▶ [WHAT TO PRODUCE]: Look at the entries below and restate word for word the lines from the first through the one that has "Click the 加自选 button on chart".

▶ [DATASET EXCERPTS]:

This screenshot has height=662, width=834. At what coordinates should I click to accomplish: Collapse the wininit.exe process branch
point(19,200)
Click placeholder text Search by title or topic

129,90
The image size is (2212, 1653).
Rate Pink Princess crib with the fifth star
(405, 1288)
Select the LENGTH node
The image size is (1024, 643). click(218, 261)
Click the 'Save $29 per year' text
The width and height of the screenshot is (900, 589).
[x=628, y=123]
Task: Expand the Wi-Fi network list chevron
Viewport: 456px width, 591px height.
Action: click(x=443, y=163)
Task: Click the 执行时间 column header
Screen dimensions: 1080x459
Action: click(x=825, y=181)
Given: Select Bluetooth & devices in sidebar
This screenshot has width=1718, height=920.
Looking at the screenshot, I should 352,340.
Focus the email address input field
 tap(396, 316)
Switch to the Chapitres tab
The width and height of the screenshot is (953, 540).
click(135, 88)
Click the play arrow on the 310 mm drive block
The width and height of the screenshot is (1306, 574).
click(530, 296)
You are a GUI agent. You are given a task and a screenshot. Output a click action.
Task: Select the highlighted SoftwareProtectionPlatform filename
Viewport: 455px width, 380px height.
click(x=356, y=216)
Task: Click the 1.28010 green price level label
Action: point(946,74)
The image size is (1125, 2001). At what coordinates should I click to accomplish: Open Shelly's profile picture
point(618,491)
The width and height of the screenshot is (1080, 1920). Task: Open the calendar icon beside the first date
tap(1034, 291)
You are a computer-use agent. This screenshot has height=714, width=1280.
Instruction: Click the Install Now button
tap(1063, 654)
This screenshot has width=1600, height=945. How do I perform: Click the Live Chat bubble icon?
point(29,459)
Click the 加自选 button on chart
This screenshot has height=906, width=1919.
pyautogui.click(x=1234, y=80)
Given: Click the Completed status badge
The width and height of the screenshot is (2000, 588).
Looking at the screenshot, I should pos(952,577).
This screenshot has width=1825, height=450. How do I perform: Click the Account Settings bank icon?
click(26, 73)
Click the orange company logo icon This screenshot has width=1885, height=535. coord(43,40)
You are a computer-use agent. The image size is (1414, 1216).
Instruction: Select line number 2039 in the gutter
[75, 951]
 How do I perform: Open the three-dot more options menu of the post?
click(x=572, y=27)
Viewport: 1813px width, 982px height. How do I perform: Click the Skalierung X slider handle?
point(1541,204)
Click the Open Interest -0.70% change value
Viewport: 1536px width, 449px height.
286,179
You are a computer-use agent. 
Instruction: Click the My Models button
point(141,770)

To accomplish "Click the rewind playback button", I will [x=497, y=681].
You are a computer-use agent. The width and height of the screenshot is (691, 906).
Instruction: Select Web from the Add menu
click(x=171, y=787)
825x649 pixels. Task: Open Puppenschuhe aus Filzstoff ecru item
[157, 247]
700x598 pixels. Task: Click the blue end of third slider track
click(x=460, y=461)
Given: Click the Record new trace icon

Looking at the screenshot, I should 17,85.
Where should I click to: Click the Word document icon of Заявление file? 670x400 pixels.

▶ [FINISHED TASK]:
This screenshot has height=662, width=834. At what coordinates should I click to accomplish: Collapse the wininit.exe process branch
point(19,200)
Click placeholder text Search by title or topic

129,90
The image size is (2212, 1653).
Rate Pink Princess crib with the fifth star
(405, 1288)
Select the LENGTH node
The image size is (1024, 643). click(218, 261)
Click the 'Save $29 per year' text
The width and height of the screenshot is (900, 589).
[x=628, y=123]
Task: Expand the Wi-Fi network list chevron
Viewport: 456px width, 591px height.
Action: click(x=443, y=163)
Task: Click the 执行时间 column header
Screen dimensions: 1080x459
Action: click(x=825, y=181)
Given: Select Bluetooth & devices in sidebar
This screenshot has width=1718, height=920.
Looking at the screenshot, I should 352,340.
Focus the email address input field
 tap(396, 316)
Switch to the Chapitres tab
The width and height of the screenshot is (953, 540).
click(135, 88)
Click the play arrow on the 310 mm drive block
The width and height of the screenshot is (1306, 574).
click(530, 296)
You are a GUI agent. You are given a task and a screenshot. Output a click action.
Task: Select the highlighted SoftwareProtectionPlatform filename
Viewport: 455px width, 380px height.
click(x=356, y=216)
Task: Click the 1.28010 green price level label
Action: point(946,74)
The image size is (1125, 2001). At what coordinates should I click to accomplish: Open Shelly's profile picture
point(618,491)
The width and height of the screenshot is (1080, 1920). Task: Open the calendar icon beside the first date
tap(1034, 291)
You are a computer-use agent. This screenshot has height=714, width=1280.
Instruction: Click the Install Now button
tap(1063, 654)
This screenshot has width=1600, height=945. How do I perform: Click the Live Chat bubble icon?
point(29,459)
Click the 加自选 button on chart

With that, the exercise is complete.